• _DIRECTIVES_
1 > Quote the passage in the systemd sysv generator message from "On Sat, Sep" up to and including "to be updated.".
2 > Answer these questions using the systemd sysv generator message:
(a) Which address does the message ask to have removed?
(b) During which development cycle is the drop of the sysv generator tentatively planned?
(c) On which list were objections to the mass bug filing raised?

• _EXCERPTED PASSAGE_
Please remove the following email address:  e.little598@gmail.com

On Sat, Sep 9, 2023 at 10:15 PM Russ Allbery <rra@debian.org> wrote:
Luca Boccassi <bluca@debian.org> writes:

> systemd upstream will drop support for the transitional sysv generator
> in the near future. The transition is long finished, it's been at least
> a decade, and it's time for the tail of packages still shipping only
> init scripts but not units to be updated.

> Tentatively this should happen within Trixie's development cycle. Of
> course it's free software and generators are not that difficult to
> maintain, so if someone wanted to lift the sysv generator out of the
> systemd repository and adapt it to be a standalone binary there's
> nothing stopping them. But I wouldn't want the systemd package to depend
> on such a backward compat tool, so packages needing this hyptothetical
> package should depend explicitly on it. This is just mentioned for
> completeness, it's been at least a decade and writing a unit file is
> beyond trivial so there shouldn't be any issue adding the few remaining
> ones.

The mass bug filing happened, and although there were some objections on
debian-devel, I don't think any of them were blocking.  Specifically, I
did not see anyone present a concrete plan for how to keep the systemd
unit generator or some equivalent alive, and given that systemd upstream
is dropping support for this feature, I believe that's the only way for
this change to not be effective mandatory.

Therefore, I think the time is ripe to proceed with this Policy change.

• _MATERIAL PROVIDED_
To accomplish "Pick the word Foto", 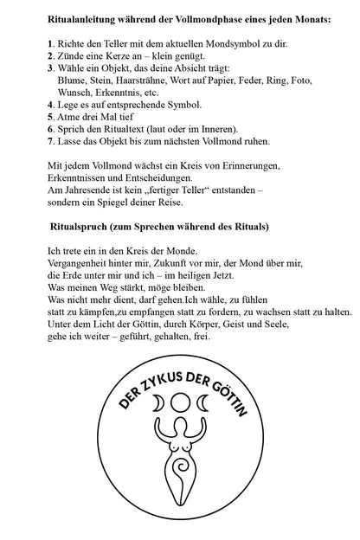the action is [x=301, y=80].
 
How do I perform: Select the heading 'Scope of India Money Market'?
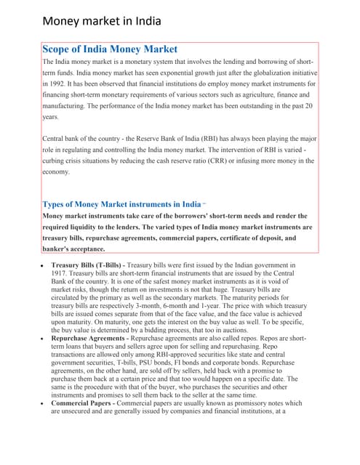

• _PER-TASK OUTPUTS_
1 >
On Sat, Sep 9, 2023 at 10:15 PM Russ Allbery <rra@debian.org> wrote:
Luca Boccassi <bluca@debian.org> writes:

> systemd upstream will drop support for the transitional sysv generator
> in the near future. The transition is long finished, it's been at least
> a decade, and it's time for the tail of packages still shipping only
> init scripts but not units to be updated.

2 >
(a) e.little598@gmail.com
(b) Trixie's development cycle
(c) debian-devel